# Corsair H80 Vs Corsair H100 Vs Traditional Fan Heatsink for overclocking



## jackomacko (Apr 30, 2012)

Well right now I am using the stock heatsink with my CPU and it keeps it at a decent Temperature but in a hot room it can allow my CPU to get extremely hot. Sometimes even dangerously hot. So I know I need a new heatsink overclock or not.

Anyways, I am debating between the 3 listed in the title.

The reason I am debating between h80 and h100 is that the h100's radiator is mounted on the top of the case compared to the back of the case with the h80.
And if its in the back it would replace a 140mm fan, if the top a 200mm fan. 

Then if not I was going to get a zalman heatsink.

So which heatsink is the best? Which is the main point of this thread. If there is one that is better then the ones listed please tell me.

After heatsink is decided what would be the best amount to overclock my intel i5 2.9ghz?

Thanks in advance


----------



## wkw427 (Nov 9, 2008)

Linking to a product page would help us a lot


----------



## Johnny1982 (Oct 15, 2010)

Please post full PC specs, including PSU make/model/wattage.
Overclocking is dependent on the quality of your components, most importantly your PSU. Low quality PSU, don't try overclocking at all. 

Water cooling is about the same efficacy as a good aftermarket air cooling solution.

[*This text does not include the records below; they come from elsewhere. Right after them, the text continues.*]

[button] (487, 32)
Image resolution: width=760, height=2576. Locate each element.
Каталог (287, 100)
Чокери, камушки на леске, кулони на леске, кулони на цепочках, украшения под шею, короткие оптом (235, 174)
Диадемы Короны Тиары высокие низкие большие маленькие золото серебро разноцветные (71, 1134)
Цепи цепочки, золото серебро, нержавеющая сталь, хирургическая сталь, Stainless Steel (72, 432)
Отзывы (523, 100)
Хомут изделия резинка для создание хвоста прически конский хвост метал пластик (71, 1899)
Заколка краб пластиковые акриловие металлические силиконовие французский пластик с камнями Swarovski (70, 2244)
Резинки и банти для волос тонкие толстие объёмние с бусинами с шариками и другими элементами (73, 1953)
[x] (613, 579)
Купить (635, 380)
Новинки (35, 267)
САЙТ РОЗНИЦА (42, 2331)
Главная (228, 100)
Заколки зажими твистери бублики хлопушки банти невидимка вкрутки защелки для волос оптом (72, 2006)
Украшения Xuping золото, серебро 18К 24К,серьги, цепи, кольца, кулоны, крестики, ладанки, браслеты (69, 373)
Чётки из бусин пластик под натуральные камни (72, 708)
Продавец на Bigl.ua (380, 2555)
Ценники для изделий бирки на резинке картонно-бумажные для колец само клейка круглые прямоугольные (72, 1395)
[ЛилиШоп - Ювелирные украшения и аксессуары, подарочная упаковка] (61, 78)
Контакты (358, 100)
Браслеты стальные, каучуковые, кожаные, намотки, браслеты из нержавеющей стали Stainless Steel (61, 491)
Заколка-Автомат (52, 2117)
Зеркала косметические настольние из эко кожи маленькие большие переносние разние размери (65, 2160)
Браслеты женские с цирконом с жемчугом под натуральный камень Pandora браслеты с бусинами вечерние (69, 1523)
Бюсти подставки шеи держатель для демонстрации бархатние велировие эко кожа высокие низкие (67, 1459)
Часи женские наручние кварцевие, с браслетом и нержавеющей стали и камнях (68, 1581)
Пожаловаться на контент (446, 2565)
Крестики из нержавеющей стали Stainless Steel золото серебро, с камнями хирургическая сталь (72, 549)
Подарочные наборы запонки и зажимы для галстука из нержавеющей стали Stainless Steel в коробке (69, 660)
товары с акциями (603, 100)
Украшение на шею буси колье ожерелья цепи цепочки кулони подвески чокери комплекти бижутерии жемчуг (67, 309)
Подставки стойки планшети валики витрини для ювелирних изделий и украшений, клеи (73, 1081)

The difference comes with the inherent risk of a possible leakage.


----------



## toothman (Jul 13, 2008)

Both of those watercooling solutions you mention use air to cool the fluid, which means you are still limited by room temperature. You cannot cool your CPU lower than the air you're using to cool it.

The best immediate solution would be to turn on the air conditioning.


----------



## greenbrucelee (Apr 24, 2007)

water cooling as no increase versus air cooling.

infact I built two systems last week one with a corsair h100 and one with a corsair h50. The air cooler (h50) gave slightly better temps.

I would always use air cooling due to the fact that water and electrical components dont mix well. If an air cooler breaks you replace it. If water cooling breaks and leaks you replace nearly everything.


----------



## wkw427 (Nov 9, 2008)

I thought water cooling doesn't use... water, but non-conductive liquid...


----------



## greenbrucelee (Apr 24, 2007)

wkw427 said:


> I thought water cooling doesn't use... water, but non-conductive liquid...


Most do use non conductive liquid, but it still breaks stuff when it leaks on it.


----------